■ Task brief ■
Only lines holding the word "will" are needed; copy each of them from the material.
(Data to process)
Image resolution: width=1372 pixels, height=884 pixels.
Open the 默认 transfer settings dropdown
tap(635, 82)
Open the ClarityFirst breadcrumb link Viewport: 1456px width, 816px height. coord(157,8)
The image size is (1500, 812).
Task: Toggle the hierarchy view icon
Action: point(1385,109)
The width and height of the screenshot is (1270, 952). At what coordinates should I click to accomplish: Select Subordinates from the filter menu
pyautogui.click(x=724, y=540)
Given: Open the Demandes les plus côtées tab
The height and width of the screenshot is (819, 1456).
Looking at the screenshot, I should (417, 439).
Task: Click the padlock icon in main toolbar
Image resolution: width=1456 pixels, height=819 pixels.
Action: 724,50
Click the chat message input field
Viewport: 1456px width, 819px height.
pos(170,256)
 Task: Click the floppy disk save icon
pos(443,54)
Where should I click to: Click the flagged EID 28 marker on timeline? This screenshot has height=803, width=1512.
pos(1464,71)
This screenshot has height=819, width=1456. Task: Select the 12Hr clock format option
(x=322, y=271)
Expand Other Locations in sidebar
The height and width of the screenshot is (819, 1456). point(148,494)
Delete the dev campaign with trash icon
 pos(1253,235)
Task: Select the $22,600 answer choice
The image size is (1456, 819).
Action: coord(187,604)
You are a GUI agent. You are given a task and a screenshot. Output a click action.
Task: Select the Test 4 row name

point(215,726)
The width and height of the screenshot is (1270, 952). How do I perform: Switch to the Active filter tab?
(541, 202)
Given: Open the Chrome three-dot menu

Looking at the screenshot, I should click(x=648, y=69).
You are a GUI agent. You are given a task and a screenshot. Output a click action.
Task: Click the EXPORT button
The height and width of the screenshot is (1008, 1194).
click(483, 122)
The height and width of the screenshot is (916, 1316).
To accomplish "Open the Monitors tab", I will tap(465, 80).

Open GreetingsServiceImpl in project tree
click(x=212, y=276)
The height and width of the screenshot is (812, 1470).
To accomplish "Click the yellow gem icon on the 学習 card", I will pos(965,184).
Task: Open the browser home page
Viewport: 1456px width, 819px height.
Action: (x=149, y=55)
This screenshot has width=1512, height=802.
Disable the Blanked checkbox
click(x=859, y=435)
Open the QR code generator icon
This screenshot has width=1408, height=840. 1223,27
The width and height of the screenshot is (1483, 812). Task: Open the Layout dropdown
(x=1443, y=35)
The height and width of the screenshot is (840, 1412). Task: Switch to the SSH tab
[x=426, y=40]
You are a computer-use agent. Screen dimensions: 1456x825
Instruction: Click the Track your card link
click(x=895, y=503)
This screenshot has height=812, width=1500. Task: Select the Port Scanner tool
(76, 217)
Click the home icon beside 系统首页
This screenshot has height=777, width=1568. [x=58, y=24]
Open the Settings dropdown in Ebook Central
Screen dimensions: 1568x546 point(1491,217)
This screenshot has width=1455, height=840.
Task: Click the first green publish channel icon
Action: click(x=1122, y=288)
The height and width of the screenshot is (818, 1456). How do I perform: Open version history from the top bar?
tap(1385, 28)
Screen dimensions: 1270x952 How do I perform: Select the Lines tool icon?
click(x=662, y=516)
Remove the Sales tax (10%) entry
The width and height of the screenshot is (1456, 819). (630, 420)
(End Data to process)
■ Task solution ■
To accomplish "Open the Monitors tab", I will tap(465, 80).
To accomplish "Click the yellow gem icon on the 学習 card", I will pos(965,184).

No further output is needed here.